したがってこの願文は、夫人の心情を後世に誰かが代弁したもの、と考えられる。凄まじいばかりの怒りに身を焼かれながら、しかし、どうすることもできない日々を過ごすしかなかった、夫人の胸中が表れている。
2月下旬、武田の一門衆・穴山梅雪が家康に寝返った。のちに、かねてから内応していたことが判明する。
3月2日、信濃伊那(長野県南部)の武田方の拠点・高遠城が陥落。
勝頼はここに至って抗戦を断念し、城を捨て、家臣の小山田信茂が守る岩殿城(山梨県大月市)を目指すことにした。このとき、北条夫人を小田原に送り返すことを打診したと『理慶尼記』にあるが、夫人は勝頼から離れなかった。
「落ちのびよ」と勝頼、拒む夫人
3月3日、勝頼は新府に火を放ち、岩殿城へ向かったが、その行程は惨憺たるものだった。以下は『甲乱記』に記された様子である。
勝頼は馬300、人足500を集めよと命じたが、1匹、1人たりとも参集せず、北条夫人が乗る輿を担ぐ者さえいない有様だった。仕方なく農耕馬に草で作った鞍を設置し、夫人に乗ってもらった。

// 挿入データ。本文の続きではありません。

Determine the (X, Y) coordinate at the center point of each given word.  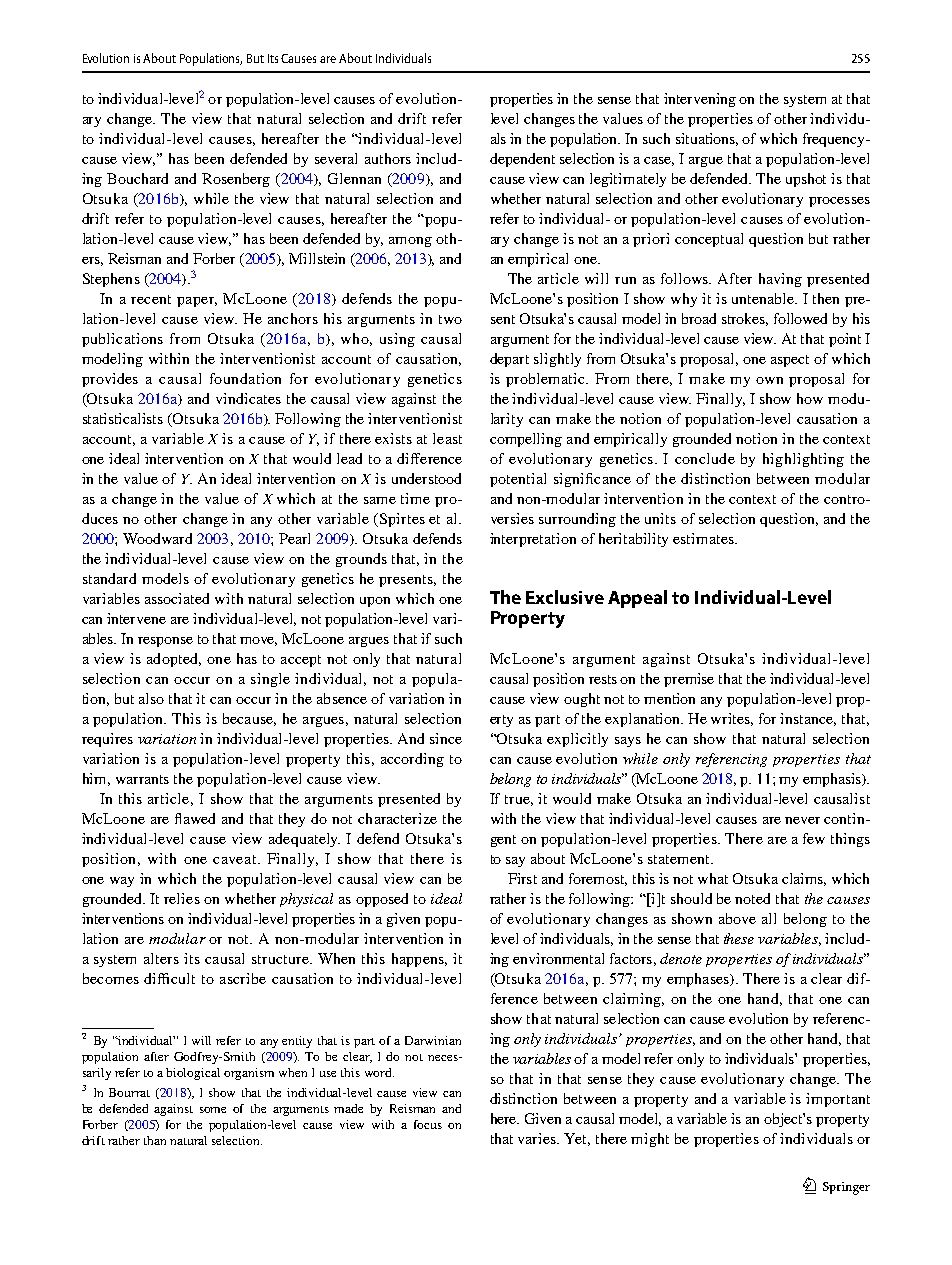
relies (182, 898)
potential (518, 480)
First (522, 878)
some (213, 1110)
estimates (704, 538)
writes (732, 719)
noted (752, 898)
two (450, 319)
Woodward (157, 538)
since (446, 738)
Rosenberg (236, 180)
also (151, 698)
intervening (700, 100)
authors (388, 158)
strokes (745, 319)
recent (151, 299)
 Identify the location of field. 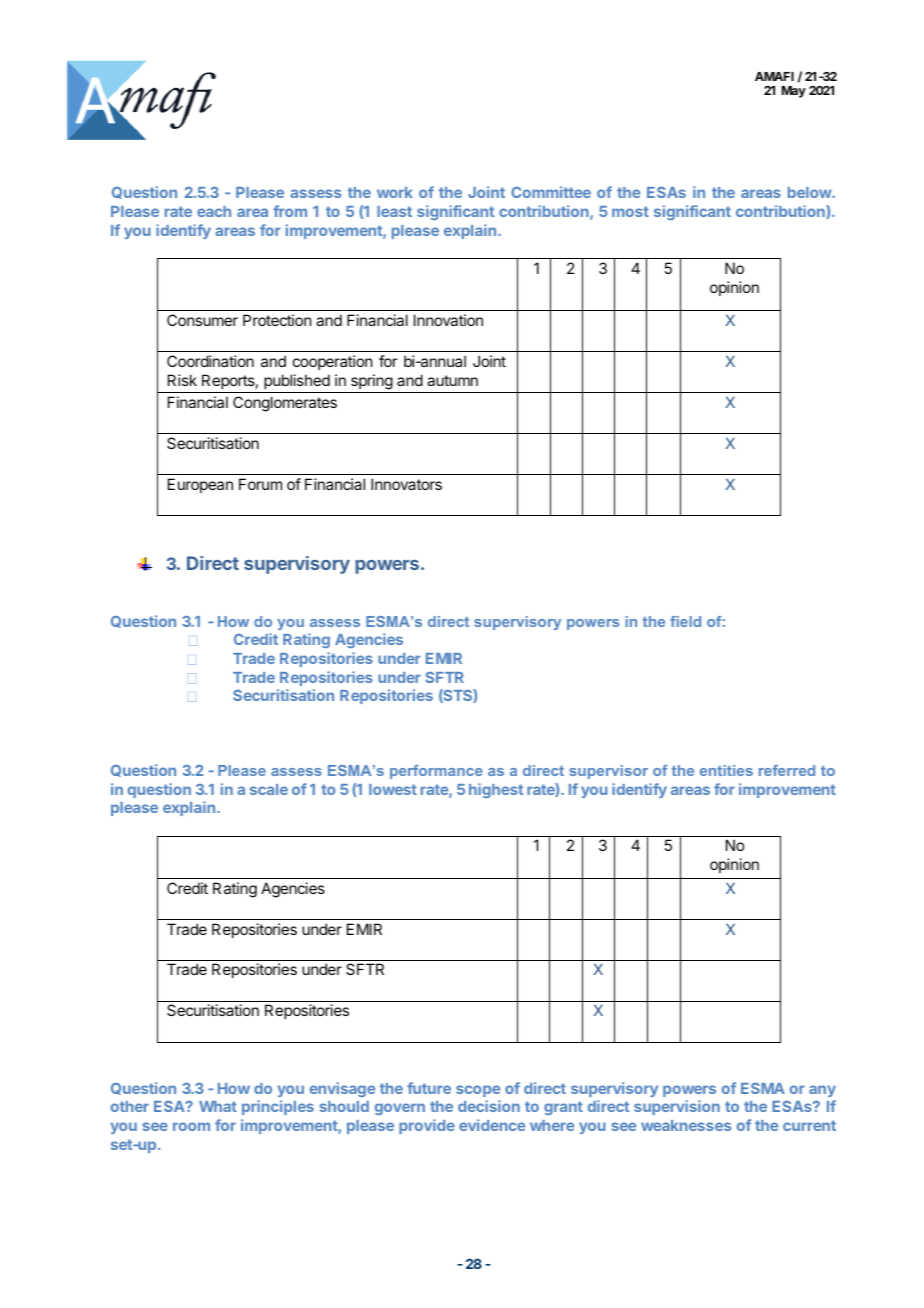
(685, 621).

夫人に従う女房たちは粗末な草鞋を履き、徒歩で歩いた。慣れない行軍に足が血まみれとなり、脱落者が続出した。逃亡兵も相次いだ。やっとのことでたどり着いた柏尾(甲州市勝沼町)で一行を出迎えたのが、前述の『理慶尼記』の著者、大善寺の尼僧・理慶尼だった。
柏尾を出た勝頼一行は3月10日、小山田信茂の裏切りを知る。小山田は岩殿城へ向かう峠を封鎖してしまい、退路を絶たれた勝頼たちは行き先を天目山に変更する。そして、その麓の田野で攻撃を受け、いよいよ自害を決意する。
それでも勝頼は北条夫人に、「小田原へ落ちよ、北条の姫なら手をかす者もいる」と説得した。
「一緒になって早や七年。あなたの後を追うのが世の習い。共に自害し、死出の山、三途の川も手に手を組んで渡り、のちの世まで契りを籠めることこそ私の本意」
夫人はそういって、翻意することはなかったという。